Ainsi la législation du travail est-elle d'une certaine façon tout à fait fonctionnelle et utile aux dirigeants des grandes entreprises (privées ou [58] publiques). Les unités de négociation locales permettent en effet de systématiser et de standardiser des conditions de travail qui peuvent difficilement demeurer très différenciées lorsque le nombre d'employés est très élevé. Le dirigeant d'entreprise a devant lui un interlocuteur représentatif et par la signature de la convention collective, la direction se décharge d'une bonne partie de la discipline aux frais du syndicat.

Les modifications apportées à la législation ouvrière en 1964 s'inscrivent dans la politique de rattrapage du gouvernement libéral. Les fonctionnaires ont pu se syndiquer, les enseignants et les employés des services publics ont obtenu le droit de grève, les syndicats ont vu diminuer l'arbitraire dans les procédures imposées pour obtenir l'accréditation, négocier, faire la grève, etc. Mais les limites légales à l'action syndicale demeurent très rigides. Le patronat force le mouvement syndical à vouer presque toute son énergie à défendre des positions acquises et les dirigeants politiques n'ont aucunement l'intention d'élargir et d'assouplir les cadres de la législation ouvrière afin de faciliter l'organisation collective des petites entreprises et le mouvement syndical s'est laissé prendre au jeu.

La protection dans l'entreprise dont jouit le travailleur nord-américain, contrairement au travailleur européen, est donc payée chèrement par les syndiqués. La très grande majorité de permanents syndicaux est accaparée par la convention collective. C'est la mesure de sa compétence et de son efficacité. Tant à la CSN qu'à la FTQ, environ 80% des permanents sont pris par du travail ayant trait à la négociation, à l'organisation, à l'administration et aux services locaux.

■ ■ ■ ■ ■ ■ ■

** Exercice proposé A **
Répondez à ces questions sur le texte consacré à la législation du travail :
(i) En quelle année la législation ouvrière a-t-elle été modifiée ?
(ii) Quels travailleurs ont alors obtenu le droit de grève ?
(iii) À la CSN comme à la FTQ, quelle part des permanents est prise par la négociation, l'organisation, l'administration et les services locaux ?
** Exercice proposé B **
Traduisez en anglais cette phrase du texte sur la législation du travail : « Mais les limites légales à l'action syndicale demeurent très rigides. »
** Exercice proposé C **
Donnez la suite du texte sur la législation du travail et les syndicats, à partir de sa dernière phrase.

** Matériel fourni **

■ ■ ■ ■ ■ ■ ■

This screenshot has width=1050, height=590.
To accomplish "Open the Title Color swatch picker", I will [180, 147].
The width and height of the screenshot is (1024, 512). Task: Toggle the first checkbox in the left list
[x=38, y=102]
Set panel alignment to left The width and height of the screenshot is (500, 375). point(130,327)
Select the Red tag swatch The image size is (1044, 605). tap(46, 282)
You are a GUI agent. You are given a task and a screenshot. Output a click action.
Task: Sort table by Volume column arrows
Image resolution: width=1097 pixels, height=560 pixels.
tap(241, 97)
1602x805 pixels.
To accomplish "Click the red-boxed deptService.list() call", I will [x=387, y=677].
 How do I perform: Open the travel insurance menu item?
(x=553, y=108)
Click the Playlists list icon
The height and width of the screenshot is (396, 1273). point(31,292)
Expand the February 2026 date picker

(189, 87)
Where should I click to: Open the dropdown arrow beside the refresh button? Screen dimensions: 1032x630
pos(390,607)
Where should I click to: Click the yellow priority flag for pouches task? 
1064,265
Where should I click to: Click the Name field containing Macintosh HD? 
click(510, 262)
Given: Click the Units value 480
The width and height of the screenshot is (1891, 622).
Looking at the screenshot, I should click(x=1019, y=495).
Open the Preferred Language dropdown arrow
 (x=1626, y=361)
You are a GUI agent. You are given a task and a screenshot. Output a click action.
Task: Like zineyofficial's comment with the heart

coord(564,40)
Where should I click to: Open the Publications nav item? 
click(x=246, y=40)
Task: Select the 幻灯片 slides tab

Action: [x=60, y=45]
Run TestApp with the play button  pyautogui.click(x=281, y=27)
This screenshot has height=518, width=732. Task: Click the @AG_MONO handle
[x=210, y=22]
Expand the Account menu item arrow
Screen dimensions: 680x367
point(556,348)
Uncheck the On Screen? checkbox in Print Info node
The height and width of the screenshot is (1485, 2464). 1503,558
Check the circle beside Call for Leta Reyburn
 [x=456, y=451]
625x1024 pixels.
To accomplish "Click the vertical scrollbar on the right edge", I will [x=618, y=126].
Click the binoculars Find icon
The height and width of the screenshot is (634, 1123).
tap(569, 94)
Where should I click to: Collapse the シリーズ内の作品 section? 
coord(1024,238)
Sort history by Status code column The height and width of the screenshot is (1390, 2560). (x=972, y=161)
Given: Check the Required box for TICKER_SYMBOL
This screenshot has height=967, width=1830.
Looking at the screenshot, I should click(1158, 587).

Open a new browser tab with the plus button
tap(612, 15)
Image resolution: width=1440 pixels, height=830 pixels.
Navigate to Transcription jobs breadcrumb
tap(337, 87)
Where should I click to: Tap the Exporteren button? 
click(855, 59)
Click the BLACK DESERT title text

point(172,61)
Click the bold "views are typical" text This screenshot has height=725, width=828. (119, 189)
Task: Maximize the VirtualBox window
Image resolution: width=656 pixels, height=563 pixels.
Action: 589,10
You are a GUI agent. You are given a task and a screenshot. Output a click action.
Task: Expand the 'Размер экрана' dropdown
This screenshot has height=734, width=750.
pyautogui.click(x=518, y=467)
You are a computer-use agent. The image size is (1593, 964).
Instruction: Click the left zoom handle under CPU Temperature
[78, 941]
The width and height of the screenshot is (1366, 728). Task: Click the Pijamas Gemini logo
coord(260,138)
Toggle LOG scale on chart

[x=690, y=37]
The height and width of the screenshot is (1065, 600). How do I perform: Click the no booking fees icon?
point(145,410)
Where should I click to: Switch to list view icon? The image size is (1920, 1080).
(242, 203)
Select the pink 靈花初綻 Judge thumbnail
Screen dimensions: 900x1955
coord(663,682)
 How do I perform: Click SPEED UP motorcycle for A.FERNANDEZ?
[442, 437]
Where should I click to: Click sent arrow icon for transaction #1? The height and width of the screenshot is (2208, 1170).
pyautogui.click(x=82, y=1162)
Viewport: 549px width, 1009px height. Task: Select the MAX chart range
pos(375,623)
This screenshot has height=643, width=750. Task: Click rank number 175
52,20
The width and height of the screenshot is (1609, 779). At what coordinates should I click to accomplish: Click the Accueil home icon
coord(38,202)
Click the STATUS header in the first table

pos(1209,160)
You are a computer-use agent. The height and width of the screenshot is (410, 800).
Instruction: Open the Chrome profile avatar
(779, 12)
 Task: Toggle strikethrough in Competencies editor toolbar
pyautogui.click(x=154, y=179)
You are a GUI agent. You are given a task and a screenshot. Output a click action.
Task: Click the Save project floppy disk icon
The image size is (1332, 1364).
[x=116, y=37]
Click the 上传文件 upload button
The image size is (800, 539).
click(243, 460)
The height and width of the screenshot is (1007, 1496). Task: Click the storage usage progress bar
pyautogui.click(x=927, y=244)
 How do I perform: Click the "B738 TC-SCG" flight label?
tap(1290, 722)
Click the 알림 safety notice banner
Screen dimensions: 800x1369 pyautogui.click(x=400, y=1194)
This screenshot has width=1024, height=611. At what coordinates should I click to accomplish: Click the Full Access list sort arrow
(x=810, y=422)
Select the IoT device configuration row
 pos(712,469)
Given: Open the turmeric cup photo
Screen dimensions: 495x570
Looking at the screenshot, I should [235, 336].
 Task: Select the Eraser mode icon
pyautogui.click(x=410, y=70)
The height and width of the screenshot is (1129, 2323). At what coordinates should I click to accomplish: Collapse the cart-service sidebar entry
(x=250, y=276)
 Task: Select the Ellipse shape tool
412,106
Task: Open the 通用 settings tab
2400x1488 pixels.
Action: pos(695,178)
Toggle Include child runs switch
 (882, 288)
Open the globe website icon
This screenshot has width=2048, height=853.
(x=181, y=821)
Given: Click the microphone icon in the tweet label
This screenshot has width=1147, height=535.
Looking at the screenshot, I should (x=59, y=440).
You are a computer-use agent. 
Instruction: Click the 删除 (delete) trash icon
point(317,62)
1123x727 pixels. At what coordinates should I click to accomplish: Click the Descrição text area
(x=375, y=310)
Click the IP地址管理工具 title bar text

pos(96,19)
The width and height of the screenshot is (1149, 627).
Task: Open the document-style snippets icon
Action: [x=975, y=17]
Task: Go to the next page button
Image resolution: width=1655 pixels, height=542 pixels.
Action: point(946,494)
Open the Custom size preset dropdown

■ ■ ■ ■ ■ ■ ■

** Réponse rédigée A **
(i) En 1964.
(ii) Les enseignants et les employés des services publics.
(iii) Environ 80 %.

** Réponse rédigée B **
But the legal limits on union action remain very rigid.

** Réponse rédigée C **
Toutes les autres fonctions syndicales - telles que l'éducation, la formation politique - deviennent accessoires, et pour cause. Dans une situation où le patron dirige son entreprise comme il lui convient, en dehors des dispositions précises et limitées de la convention collective, le syndicat ne peut être que sur la défensive.

En effet, dans la mesure où elles ne dépassent pas le niveau de l'entreprise, les unités de négociation se situent uniquement dans une économie de marché ; la stratégie la plus adéquate est alors de maximiser les avantages économiques. Ce n'est qu'en considérant la rationalité économique à un niveau beaucoup plus global que le syndicalisme peut mettre en évidence les contradictions du système économique, sinon il demeure prisonnier des exigences de rentabilité de chaque entreprise. La fermeture récente de plusieurs entreprises à St-Jérôme ainsi que celles des chantiers maritimes de la George T. Davie à Lauzon en témoigne éloquemment.

C'est ainsi que le travailleur est lié à son entreprise par "des chaînes d'or" ; tous les avantages que lui garantit la convention collective (salaire, bénéfices marginaux, ancienneté, sécurité d'emploi) sont liés à la prospérité de l'entreprise ; il en devient donc solidaire dans la mesure où son avenir et son gagne-pain en dépendent.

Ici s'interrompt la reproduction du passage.